▶ [Assignment]:
Answer these questions from the flumequine abstract:
(a) At what water temperature was the turbot study performed?
(b) What oral bioavailability was calculated for halibut?
(c) What dose and duration were used for the bath treatment?

▶ [Text block]:
- Opening Delimiter -
Abstract

Flumequine was administered to halibut (Hippoglossus hippoglossus) and turbot (Scophthalmus maximus) intravenously (i.v.) and orally (p.o.) at a dose of 10 mg/ kg bodyweight, and as a bath-treatment at a dose of 10 mg/L water for 2 h, using identical experimental designs. The study was performed in seawater with a salinity of 3% and a temperature of 10.3+/-0.4 degrees C (halibut) and 18.0+/-0.3 degrees C (turbot). Pharmacokinetic modelling of the data showed that flumequine had quite similar pharmacokinetic properties in halibut and turbot. Following intravenous administration, the volumes of distribution at steady state (Vss) were 2.99 L/kg (halibut) and 3.75 L/kg (turbot). Plasma clearances (Cl) were 0.12 L/kg (halibut) and 0.17 L/h x kg (turbot) and the elimination half-lives (t(1/2lambdaz)) were calculated to be 32 h (halibut) and 34 h (turbot). Mean residence times (MRT) were 25.1 h (halibut) and 22.2 h (turbot). Following oral administration, the t(1/2lambdaz) were 43 h (halibut) and 42 h (turbot). Maximal plasma concentrations (tmax) were 1.4 mg/L (halibut) and 1.9 mg/L (turbot), and were observed 7 h post administration in both species. The oral bioavailabilities (F) were calculated to 56% (halibut) and 59% (turbot). Following bath administration maximal plasma concentrations were 0.08 mg/L (halibut) and 0.14 mg/ L (turbot), and were observed 0 h (halibut) and 3 h (turbot) after the end of the bath. The bioavailability in halibut following a 2-h bath treatment was 5%.
- Closing Delimiter -
▶ [Records shown]:
- Opening Delimiter -
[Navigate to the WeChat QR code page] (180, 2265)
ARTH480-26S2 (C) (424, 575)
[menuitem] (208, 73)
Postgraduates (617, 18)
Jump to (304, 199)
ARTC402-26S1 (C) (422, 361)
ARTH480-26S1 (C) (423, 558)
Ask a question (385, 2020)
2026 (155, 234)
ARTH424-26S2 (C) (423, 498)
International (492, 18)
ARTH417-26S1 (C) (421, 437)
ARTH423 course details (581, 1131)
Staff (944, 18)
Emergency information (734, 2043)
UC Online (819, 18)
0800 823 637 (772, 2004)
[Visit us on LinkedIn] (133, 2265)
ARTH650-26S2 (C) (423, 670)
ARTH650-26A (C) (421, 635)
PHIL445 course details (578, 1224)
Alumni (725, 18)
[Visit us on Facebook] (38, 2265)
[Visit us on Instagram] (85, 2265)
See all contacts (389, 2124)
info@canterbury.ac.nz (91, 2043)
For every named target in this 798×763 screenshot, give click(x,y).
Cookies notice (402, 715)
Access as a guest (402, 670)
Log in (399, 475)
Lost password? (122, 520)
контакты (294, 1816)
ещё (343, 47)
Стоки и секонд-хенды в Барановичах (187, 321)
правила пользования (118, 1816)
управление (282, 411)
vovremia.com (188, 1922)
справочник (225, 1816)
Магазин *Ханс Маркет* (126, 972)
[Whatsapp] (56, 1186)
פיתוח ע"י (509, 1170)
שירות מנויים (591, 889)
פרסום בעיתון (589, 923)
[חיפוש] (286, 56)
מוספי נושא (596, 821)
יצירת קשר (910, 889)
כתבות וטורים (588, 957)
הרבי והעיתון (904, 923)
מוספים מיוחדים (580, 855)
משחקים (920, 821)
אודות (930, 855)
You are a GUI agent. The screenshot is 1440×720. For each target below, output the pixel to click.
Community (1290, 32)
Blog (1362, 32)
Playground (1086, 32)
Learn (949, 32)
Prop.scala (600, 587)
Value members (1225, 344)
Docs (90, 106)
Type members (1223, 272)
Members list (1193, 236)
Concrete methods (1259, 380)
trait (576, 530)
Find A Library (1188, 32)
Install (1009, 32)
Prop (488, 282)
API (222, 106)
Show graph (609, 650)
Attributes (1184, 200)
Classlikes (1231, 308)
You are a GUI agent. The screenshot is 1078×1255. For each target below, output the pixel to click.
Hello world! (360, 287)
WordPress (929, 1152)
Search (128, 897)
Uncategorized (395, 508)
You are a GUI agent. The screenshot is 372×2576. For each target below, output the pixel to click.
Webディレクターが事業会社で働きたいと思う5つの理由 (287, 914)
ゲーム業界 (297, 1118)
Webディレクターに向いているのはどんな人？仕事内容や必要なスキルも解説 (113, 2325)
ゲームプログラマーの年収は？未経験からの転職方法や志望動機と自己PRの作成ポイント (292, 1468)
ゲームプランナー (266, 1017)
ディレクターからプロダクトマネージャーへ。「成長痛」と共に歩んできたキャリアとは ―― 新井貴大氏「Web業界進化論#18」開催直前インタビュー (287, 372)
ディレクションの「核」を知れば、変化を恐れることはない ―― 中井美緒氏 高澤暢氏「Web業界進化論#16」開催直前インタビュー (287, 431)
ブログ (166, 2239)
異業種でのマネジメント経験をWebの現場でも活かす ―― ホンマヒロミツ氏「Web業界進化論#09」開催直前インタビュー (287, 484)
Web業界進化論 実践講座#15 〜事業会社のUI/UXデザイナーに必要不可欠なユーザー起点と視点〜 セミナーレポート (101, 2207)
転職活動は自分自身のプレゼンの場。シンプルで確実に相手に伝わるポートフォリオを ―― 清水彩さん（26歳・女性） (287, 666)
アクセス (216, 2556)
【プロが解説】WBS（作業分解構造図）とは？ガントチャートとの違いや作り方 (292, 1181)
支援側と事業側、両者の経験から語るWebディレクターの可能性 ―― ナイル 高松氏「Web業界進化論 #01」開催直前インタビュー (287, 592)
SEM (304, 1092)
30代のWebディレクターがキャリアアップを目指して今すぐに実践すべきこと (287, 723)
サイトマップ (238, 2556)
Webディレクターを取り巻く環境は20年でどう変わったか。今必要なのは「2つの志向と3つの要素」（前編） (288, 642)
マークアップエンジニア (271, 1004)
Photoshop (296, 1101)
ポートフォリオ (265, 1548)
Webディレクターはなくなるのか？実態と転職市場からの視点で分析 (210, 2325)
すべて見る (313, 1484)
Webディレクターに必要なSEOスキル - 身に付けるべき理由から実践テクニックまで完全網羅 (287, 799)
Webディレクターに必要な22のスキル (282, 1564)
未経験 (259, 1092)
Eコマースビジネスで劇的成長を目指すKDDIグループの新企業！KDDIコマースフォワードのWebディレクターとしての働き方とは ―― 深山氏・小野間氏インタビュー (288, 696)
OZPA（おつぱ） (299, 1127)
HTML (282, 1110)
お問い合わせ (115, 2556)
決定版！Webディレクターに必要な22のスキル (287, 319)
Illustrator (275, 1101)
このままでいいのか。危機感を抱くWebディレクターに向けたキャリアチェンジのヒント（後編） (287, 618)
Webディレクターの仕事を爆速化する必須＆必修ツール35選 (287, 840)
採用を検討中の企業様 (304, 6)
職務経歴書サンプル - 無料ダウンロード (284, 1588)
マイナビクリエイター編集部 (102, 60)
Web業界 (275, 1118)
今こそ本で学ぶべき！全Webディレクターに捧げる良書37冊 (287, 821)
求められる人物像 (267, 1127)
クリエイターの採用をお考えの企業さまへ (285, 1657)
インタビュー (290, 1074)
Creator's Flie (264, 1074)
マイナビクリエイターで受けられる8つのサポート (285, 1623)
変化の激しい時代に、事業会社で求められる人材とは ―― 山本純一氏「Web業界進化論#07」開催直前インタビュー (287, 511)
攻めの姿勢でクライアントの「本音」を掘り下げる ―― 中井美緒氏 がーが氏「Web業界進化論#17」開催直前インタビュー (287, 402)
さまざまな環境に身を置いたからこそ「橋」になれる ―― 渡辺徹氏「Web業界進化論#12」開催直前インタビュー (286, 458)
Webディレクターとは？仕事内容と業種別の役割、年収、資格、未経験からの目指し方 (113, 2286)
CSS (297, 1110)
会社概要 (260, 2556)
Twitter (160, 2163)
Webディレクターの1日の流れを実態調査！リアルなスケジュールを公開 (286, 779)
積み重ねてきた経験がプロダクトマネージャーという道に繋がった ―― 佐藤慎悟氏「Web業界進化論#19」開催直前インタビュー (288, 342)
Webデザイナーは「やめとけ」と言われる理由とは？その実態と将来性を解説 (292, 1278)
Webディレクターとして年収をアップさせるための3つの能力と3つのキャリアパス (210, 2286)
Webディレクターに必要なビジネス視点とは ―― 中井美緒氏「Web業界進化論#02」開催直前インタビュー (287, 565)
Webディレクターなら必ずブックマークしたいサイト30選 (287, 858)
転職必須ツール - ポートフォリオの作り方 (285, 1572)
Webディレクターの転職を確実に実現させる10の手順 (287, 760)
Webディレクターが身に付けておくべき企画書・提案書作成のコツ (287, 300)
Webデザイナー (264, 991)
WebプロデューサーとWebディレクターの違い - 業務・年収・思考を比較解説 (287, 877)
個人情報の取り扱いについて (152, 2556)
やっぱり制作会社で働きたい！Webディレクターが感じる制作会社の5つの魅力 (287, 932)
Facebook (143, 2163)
- Closing Delimiter -
▶ [Result]:
(a) 18.0+/-0.3 degrees C
(b) 56%
(c) 10 mg/L water for 2 h